» **DIRECTIVE**
Rename "Published Date" to "Last Modified Date" in the stretch from the line containing "At what coordinates should I click to accomplish: Select" through the end of the entries, keeping everything else unchanged. Leave the pictures out of your answer.

[Screenshot and document pointing data]
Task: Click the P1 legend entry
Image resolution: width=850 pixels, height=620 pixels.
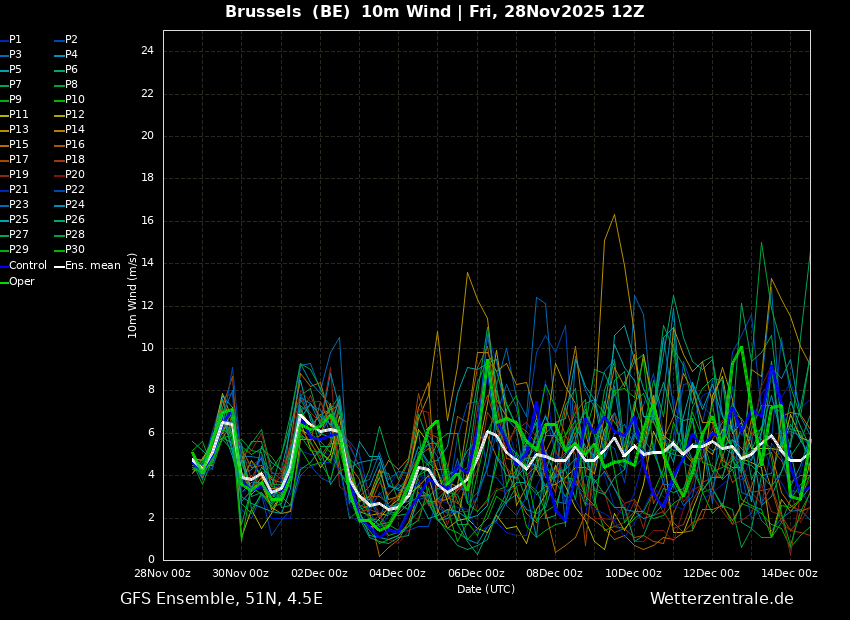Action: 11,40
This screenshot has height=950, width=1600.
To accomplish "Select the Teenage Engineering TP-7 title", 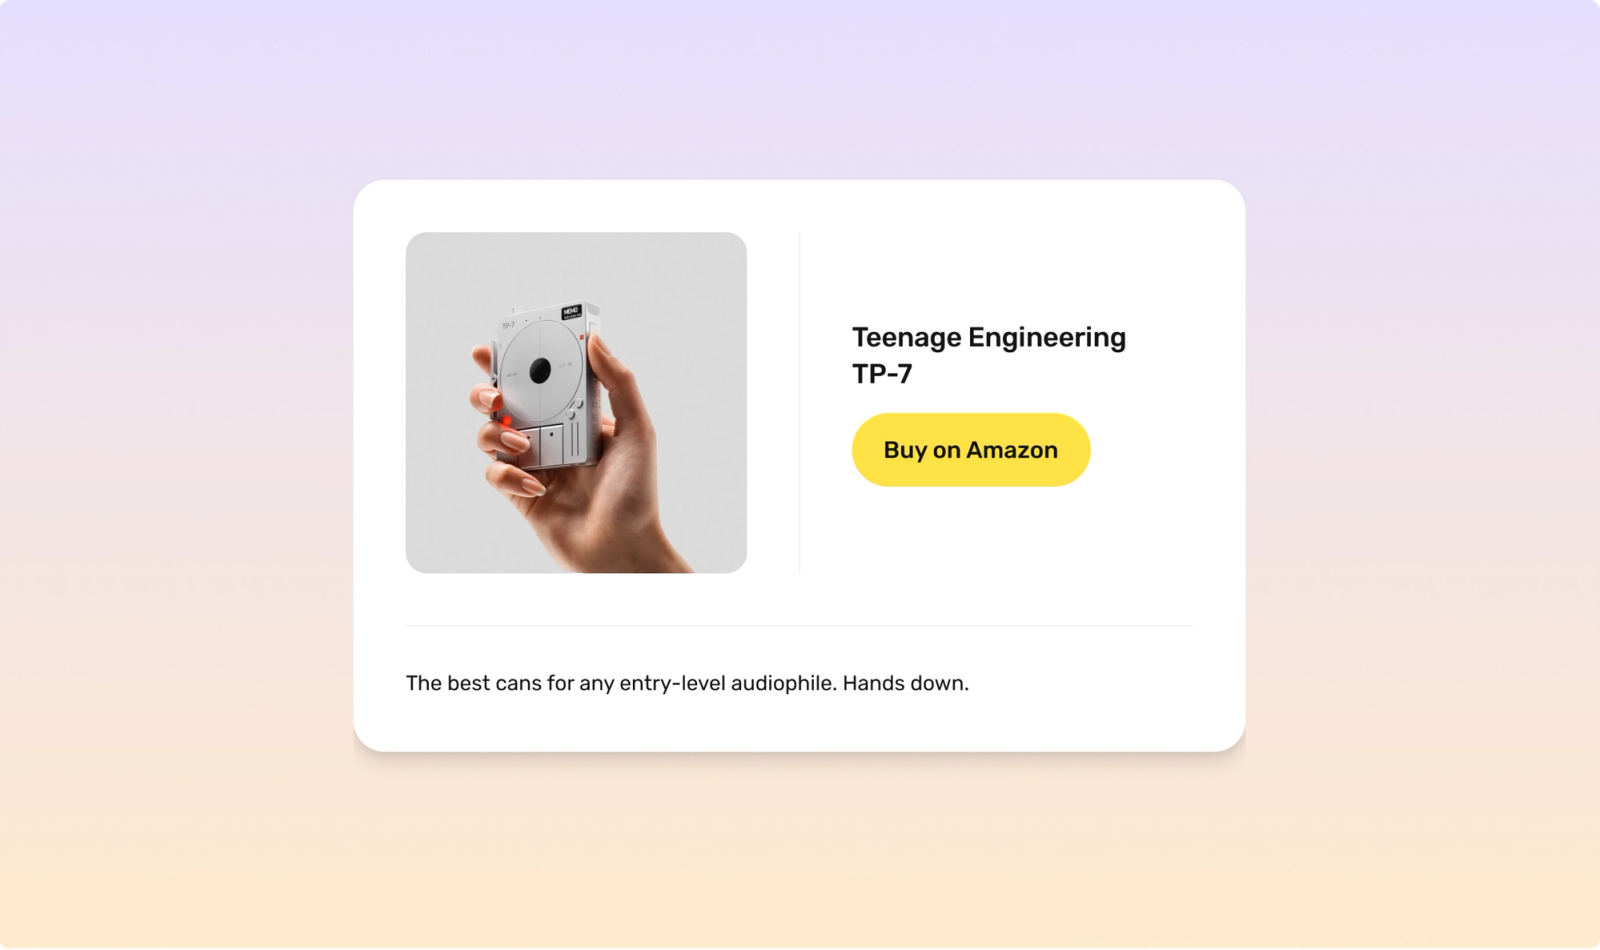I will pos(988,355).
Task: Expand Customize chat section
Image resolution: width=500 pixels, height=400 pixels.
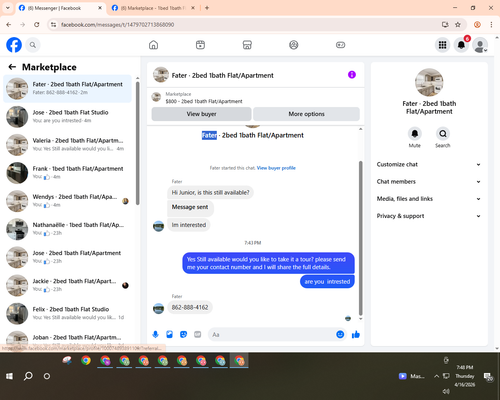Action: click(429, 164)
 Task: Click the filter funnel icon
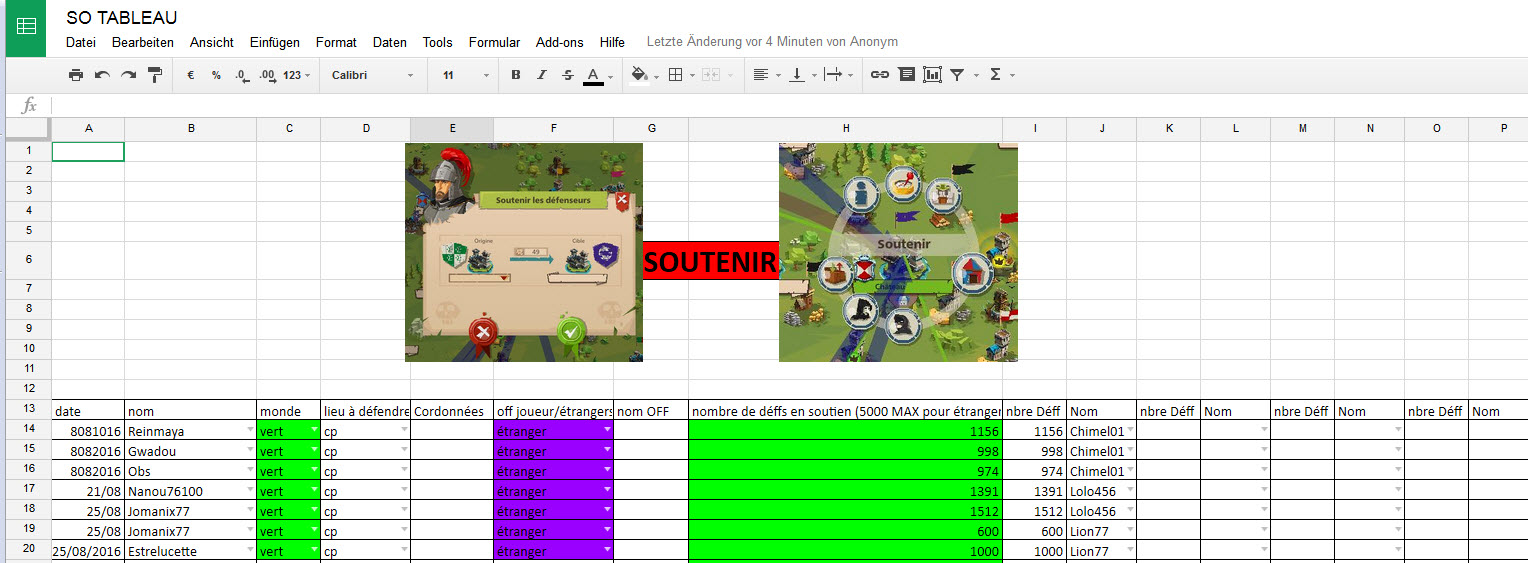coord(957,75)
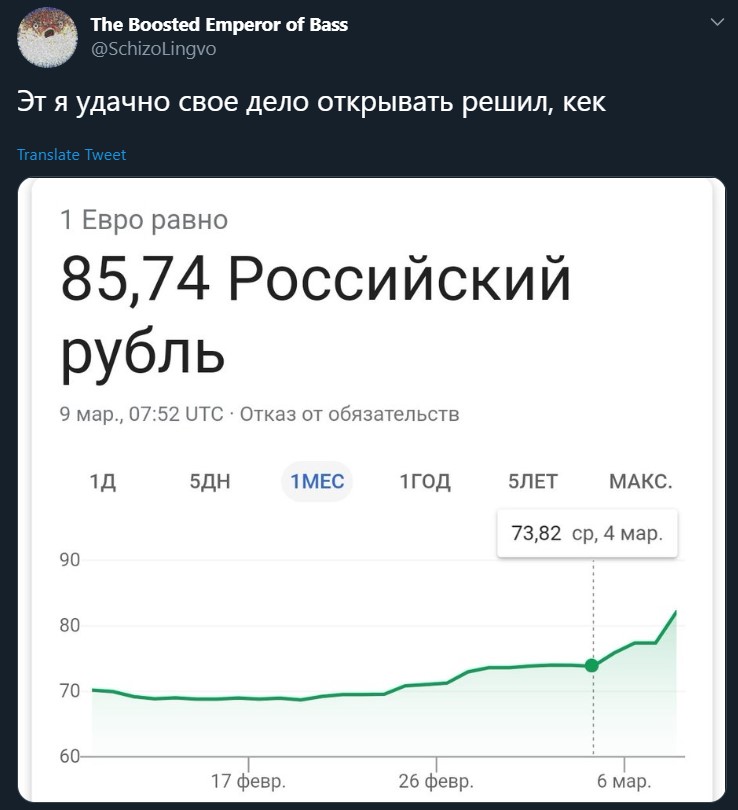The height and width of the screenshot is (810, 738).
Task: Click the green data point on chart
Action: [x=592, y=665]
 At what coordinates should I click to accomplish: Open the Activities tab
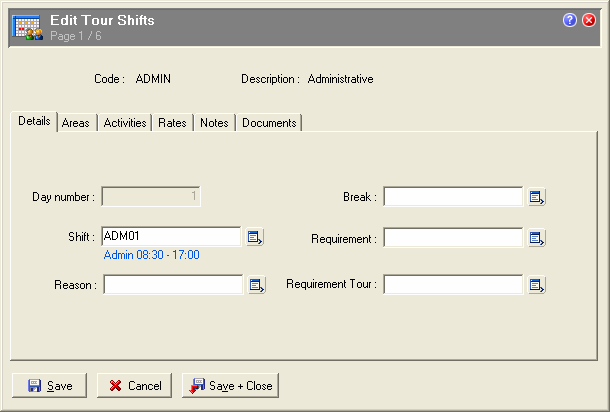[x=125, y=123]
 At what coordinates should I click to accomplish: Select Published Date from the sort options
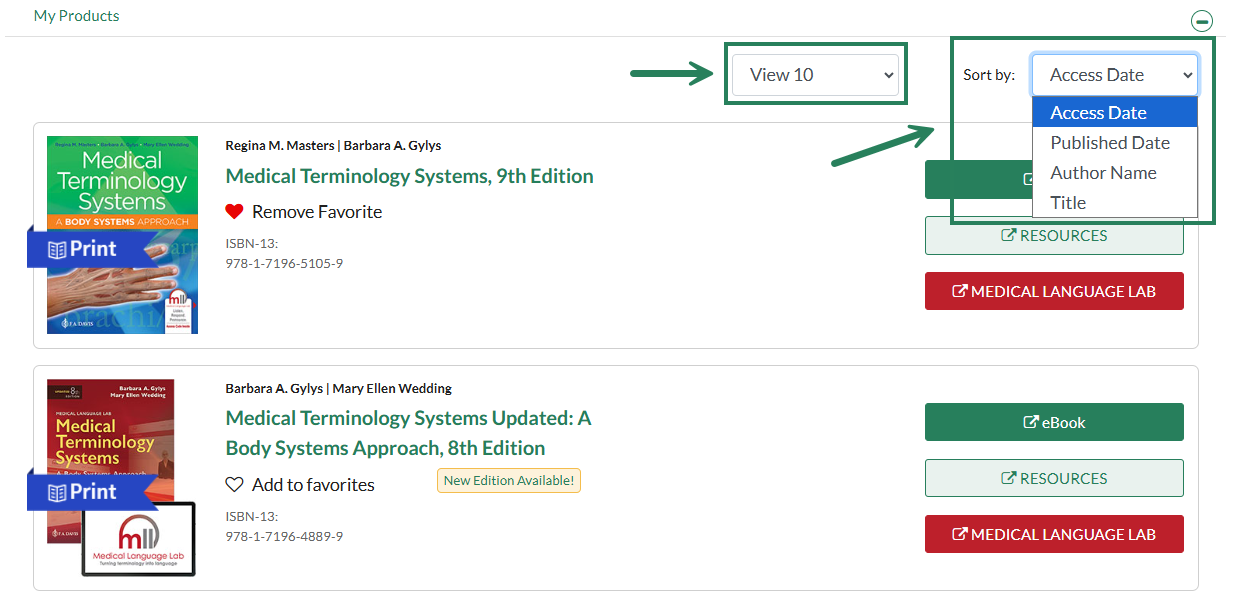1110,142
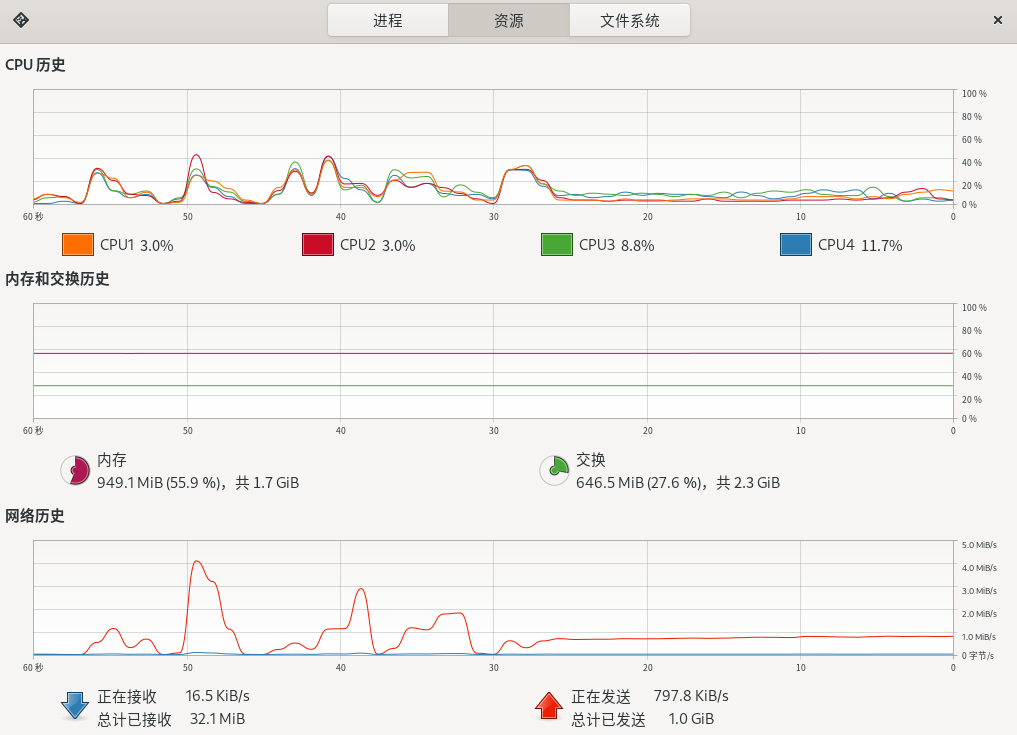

» **COMPLETED EXERCISE**
 At what coordinates should I click to accomplish: Select Last Modified Date from the sort options
1110,142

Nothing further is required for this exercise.